Look through the records, and wherever the string "computer" turns up, copy out that line.
*** LISTED ENTRIES Section Begins ***
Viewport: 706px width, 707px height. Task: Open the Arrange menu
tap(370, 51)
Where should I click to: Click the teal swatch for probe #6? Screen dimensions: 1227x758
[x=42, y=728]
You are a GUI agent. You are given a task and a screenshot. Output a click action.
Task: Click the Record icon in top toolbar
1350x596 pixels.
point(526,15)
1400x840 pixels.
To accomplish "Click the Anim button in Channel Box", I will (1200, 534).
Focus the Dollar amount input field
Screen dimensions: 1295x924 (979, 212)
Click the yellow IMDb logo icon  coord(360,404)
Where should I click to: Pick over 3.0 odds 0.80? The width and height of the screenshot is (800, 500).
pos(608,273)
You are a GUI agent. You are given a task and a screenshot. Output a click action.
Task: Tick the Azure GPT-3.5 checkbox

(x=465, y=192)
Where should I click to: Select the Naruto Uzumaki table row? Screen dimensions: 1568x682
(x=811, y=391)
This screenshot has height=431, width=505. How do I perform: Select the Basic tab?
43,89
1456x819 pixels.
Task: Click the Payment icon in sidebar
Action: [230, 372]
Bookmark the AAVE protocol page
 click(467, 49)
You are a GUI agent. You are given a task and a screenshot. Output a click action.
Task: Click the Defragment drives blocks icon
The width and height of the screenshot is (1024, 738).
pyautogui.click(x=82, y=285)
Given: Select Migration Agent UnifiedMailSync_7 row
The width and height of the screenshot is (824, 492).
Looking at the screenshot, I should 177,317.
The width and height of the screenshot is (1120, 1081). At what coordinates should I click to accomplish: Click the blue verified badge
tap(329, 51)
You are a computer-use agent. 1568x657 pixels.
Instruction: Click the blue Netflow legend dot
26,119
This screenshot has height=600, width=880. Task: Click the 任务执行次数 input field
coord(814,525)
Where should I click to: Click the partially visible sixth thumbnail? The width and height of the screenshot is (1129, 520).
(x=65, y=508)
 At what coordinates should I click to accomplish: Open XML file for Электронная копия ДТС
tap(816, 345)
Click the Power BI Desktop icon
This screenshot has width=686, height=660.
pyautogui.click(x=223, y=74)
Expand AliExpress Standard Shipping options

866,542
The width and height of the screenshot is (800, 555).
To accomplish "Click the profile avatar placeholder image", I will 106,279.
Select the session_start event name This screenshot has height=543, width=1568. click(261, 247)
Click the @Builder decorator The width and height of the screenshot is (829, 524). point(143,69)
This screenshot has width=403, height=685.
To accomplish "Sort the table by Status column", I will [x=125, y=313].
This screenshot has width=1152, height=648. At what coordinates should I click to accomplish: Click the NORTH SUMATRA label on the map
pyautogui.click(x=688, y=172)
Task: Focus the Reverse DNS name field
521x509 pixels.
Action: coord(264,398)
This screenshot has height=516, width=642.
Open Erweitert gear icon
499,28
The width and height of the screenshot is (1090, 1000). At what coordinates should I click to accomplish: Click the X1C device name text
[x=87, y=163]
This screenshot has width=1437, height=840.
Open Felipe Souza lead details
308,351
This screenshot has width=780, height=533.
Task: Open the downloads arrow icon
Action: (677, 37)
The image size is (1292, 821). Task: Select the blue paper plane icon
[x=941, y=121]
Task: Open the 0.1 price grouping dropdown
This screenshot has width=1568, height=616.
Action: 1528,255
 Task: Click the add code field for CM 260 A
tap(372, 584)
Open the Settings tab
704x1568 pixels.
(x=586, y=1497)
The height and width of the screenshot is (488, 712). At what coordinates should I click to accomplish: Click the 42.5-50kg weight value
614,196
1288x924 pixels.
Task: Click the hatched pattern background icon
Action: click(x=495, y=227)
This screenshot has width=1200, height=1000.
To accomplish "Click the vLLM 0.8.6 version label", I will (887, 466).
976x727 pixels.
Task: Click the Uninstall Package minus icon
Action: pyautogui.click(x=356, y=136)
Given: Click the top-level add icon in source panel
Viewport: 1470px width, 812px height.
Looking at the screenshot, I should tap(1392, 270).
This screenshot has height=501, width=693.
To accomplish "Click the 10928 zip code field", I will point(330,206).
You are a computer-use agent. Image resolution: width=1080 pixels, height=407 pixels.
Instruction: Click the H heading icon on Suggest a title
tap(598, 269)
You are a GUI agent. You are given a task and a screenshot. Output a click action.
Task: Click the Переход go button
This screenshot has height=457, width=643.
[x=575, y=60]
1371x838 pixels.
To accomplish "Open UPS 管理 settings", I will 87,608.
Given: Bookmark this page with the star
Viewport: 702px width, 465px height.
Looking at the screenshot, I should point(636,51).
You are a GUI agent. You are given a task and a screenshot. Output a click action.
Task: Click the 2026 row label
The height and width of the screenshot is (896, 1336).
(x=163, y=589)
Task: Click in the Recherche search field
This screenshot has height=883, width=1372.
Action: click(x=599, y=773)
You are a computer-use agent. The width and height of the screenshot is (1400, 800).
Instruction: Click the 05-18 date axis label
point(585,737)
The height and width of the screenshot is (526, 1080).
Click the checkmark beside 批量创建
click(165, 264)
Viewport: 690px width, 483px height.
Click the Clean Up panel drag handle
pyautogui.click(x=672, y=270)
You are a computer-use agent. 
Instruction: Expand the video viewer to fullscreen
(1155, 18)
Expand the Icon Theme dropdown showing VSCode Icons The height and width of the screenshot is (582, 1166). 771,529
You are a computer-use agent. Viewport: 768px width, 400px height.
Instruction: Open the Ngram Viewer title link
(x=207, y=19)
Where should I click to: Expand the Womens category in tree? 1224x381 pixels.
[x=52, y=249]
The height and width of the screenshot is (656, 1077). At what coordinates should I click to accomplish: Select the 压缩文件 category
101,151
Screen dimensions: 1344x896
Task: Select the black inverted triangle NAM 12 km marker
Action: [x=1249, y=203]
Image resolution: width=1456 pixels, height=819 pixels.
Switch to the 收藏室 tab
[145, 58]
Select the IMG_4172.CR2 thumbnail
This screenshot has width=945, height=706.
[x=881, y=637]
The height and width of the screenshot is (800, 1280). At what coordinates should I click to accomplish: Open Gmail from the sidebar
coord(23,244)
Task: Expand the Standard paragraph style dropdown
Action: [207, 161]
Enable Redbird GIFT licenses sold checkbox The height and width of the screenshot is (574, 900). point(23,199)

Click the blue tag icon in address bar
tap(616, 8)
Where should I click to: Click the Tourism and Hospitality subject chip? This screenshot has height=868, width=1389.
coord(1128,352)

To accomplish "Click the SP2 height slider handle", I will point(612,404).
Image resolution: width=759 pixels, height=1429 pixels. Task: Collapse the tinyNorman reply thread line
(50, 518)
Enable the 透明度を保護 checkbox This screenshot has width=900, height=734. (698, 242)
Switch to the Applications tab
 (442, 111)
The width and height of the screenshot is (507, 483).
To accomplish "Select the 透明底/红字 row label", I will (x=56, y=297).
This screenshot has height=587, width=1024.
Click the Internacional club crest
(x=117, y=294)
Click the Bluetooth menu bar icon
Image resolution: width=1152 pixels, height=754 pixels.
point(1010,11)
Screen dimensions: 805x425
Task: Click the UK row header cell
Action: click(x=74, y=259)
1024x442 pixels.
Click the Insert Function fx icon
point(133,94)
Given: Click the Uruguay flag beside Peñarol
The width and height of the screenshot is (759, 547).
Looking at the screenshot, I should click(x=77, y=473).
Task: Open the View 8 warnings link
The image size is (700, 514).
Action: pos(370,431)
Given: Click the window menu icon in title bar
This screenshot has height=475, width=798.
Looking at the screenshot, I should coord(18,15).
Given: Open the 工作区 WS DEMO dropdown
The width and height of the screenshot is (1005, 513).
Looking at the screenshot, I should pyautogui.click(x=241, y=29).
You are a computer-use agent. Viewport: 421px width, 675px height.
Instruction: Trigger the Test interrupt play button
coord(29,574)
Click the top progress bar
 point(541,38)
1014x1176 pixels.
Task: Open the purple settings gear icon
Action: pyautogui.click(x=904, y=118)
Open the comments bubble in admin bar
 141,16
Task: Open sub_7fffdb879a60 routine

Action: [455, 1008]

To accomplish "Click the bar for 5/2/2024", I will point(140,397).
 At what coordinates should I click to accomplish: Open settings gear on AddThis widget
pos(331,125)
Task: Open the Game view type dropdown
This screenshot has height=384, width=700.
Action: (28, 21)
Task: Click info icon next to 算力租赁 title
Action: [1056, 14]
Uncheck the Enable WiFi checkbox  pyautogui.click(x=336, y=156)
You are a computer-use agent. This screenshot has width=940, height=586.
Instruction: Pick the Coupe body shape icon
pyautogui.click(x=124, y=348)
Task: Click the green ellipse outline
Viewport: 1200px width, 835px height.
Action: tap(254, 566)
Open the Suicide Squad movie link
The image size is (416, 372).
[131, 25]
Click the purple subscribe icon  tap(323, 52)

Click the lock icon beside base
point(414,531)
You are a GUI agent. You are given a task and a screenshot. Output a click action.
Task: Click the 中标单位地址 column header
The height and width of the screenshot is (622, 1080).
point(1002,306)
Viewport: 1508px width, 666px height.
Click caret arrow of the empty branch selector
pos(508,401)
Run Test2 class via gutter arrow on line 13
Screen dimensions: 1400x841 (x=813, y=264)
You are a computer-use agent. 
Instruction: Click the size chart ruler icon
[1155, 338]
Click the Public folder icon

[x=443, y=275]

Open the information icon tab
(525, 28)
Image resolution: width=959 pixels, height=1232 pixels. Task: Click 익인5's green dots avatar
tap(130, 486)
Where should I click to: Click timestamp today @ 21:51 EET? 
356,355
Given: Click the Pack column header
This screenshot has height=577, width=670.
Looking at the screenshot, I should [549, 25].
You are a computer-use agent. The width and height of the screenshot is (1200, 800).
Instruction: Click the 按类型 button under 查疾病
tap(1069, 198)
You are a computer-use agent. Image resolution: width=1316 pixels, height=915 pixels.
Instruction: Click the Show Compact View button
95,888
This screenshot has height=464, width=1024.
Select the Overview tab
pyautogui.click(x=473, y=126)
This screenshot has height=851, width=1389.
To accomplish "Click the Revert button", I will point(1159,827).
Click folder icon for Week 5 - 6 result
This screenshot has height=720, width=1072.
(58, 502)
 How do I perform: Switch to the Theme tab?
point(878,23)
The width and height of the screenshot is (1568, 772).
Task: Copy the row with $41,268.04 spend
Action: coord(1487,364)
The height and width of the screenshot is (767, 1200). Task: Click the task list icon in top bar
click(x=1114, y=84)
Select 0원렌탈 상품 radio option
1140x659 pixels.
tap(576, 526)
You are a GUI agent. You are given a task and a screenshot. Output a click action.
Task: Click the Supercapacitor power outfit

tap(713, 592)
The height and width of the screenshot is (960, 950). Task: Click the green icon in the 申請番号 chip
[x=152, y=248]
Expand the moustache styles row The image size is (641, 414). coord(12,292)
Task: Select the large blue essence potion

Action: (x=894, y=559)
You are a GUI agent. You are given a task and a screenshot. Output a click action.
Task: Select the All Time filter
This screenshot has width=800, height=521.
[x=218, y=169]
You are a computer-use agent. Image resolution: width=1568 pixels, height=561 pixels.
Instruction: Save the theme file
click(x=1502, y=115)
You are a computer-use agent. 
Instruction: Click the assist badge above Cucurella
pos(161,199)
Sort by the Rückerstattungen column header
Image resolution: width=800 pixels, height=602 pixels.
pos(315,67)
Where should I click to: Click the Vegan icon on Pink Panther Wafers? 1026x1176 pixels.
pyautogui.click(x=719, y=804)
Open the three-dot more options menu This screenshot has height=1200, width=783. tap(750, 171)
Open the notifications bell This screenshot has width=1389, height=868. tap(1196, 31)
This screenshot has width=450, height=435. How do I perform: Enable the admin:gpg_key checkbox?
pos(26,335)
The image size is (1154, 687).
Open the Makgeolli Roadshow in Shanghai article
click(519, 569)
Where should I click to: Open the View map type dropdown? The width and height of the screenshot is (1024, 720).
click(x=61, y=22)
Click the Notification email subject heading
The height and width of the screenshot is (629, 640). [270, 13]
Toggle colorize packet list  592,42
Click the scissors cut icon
*** LISTED ENTRIES Section Ends ***
- SOLUTION FOR THIS EXERCISE
You are a computer-use agent. 1568x657 pixels.
You are a computer-use agent. Image resolution: width=1080 pixels, height=407 pixels.
You are a computer-use agent. The width and height of the screenshot is (1400, 800).
You are a computer-use agent. 
You are a computer-use agent. Viewport: 768px width, 400px height.
You are a computer-use agent. Viewport: 421px width, 675px height.
You are a computer-use agent. This screenshot has width=940, height=586.
You are a computer-use agent. 
You are a computer-use agent. The width and height of the screenshot is (1200, 800).
You are a computer-use agent. Image resolution: width=1316 pixels, height=915 pixels.
You are a computer-use agent. Image resolution: width=1568 pixels, height=561 pixels.
You are a computer-use agent. 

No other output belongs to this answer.